Film Review
Miami Vice
Written and directed by Michael Mann
Universal
2006
Rating:





"Miami Vice" may swagger as a tale of two undercover cops living on the edge, but it's ultimately about men of constant sorrow stretched to their physical and emotional limits. Michael Mann has recast the pastel-colored television show of the 1980s (which Mann executive produced) into a neo-noir, using the muscular coarseness of cinematographer Dion Beebe's virtuosic, dreamlike digital cinematography to replace the shadow-steeped black-and-white of noir. The murky aesthetic is appropriate for a movie of moral grays, where the line between cops and robbers is never certain until it's been crossed.

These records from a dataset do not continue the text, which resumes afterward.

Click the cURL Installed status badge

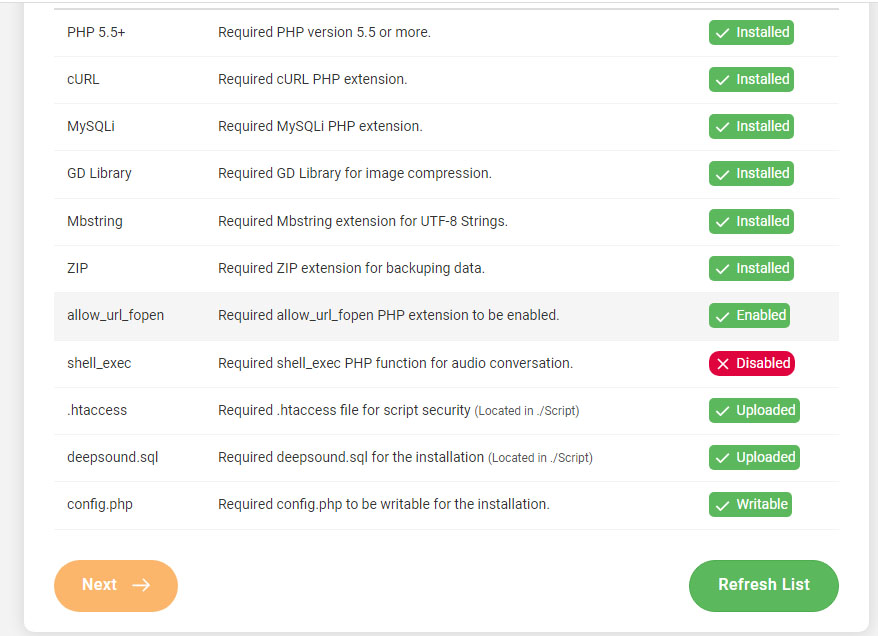tap(751, 79)
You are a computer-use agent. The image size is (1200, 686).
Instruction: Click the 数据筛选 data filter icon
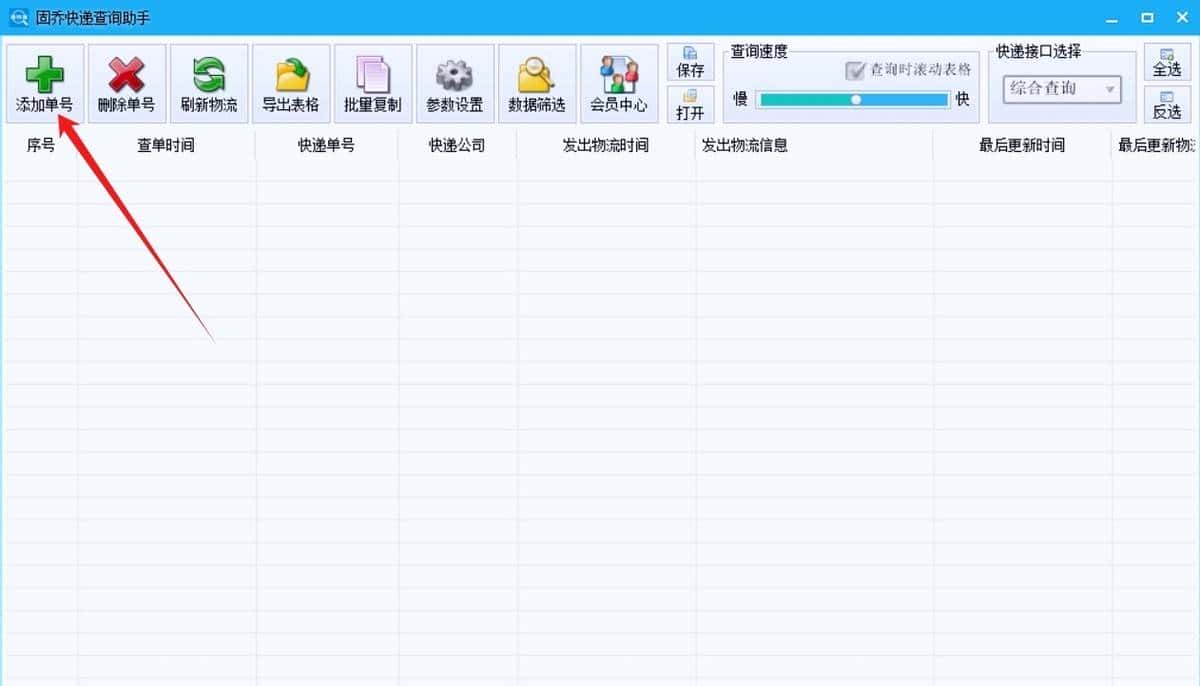tap(537, 83)

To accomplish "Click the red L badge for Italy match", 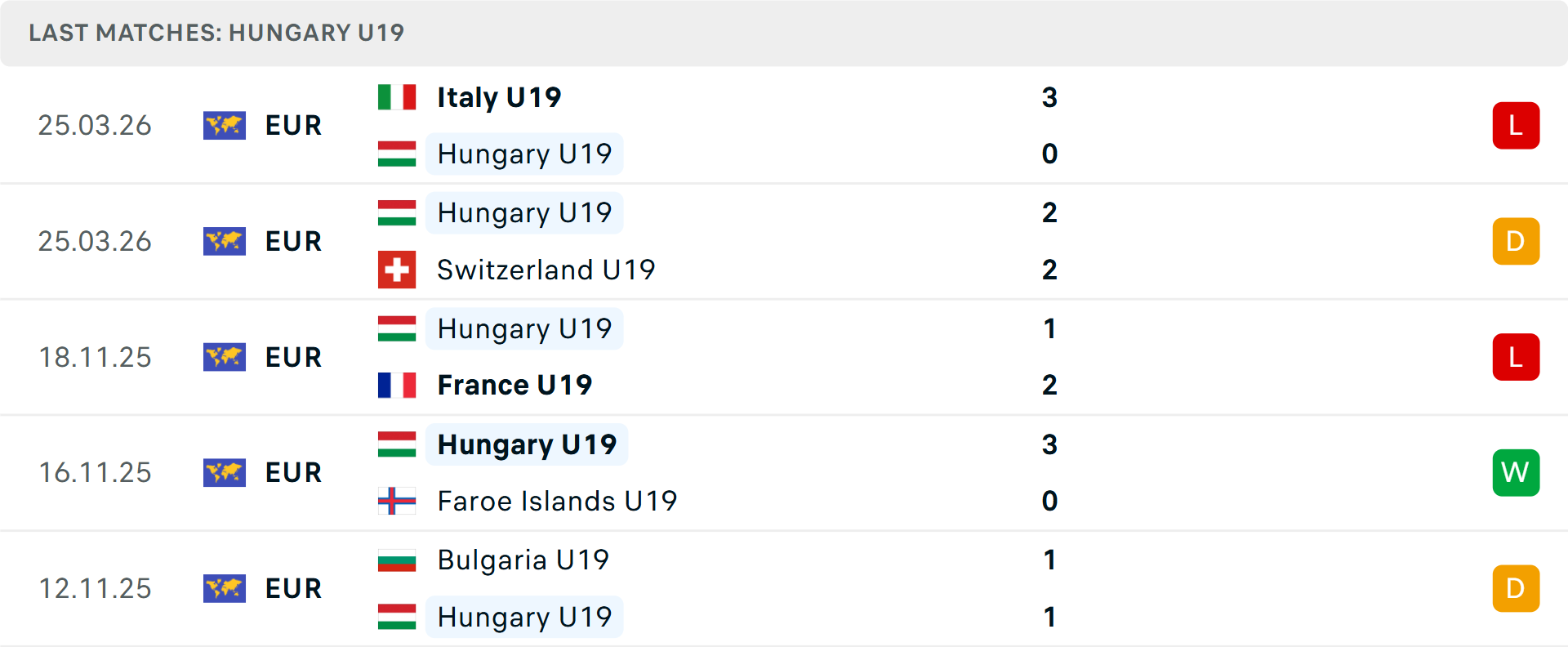I will click(x=1517, y=125).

Mann's film traverses in the esteemed realm of Samuel Fuller's gut-wrenching B-movies ("Pickup on South Street"), Jean-Pierre Melville's brutal efficiency ("Le Samouraο," "Army of Shadows"), Sam Peckinpah's sorrowful violence ("The Wild Bunch") and in a scene that pits the undercover Crockett (Colin Farrell) and Tubbs (Jamie Foxx) against a drug trafficker (John Ortiz) Sergio Leone's ability to create unbearable tension and menace out of carefully edited shots of eyes and gestures ("The Good, the Bad and the Ugly"). Mann wrenches visceral violence from Crockett and Tubbs' infiltration of a Cuban cartel while steeping the film in melancholy through the doomed romance between Crockett and Isabella (Gong Li), the kingpin's moll.
"Miami Vice" frequently bursts with violence and sexual energy, but with its final shot of Crockett looking out at an empty jetty, the film haunts as a mournful depiction of loneliness.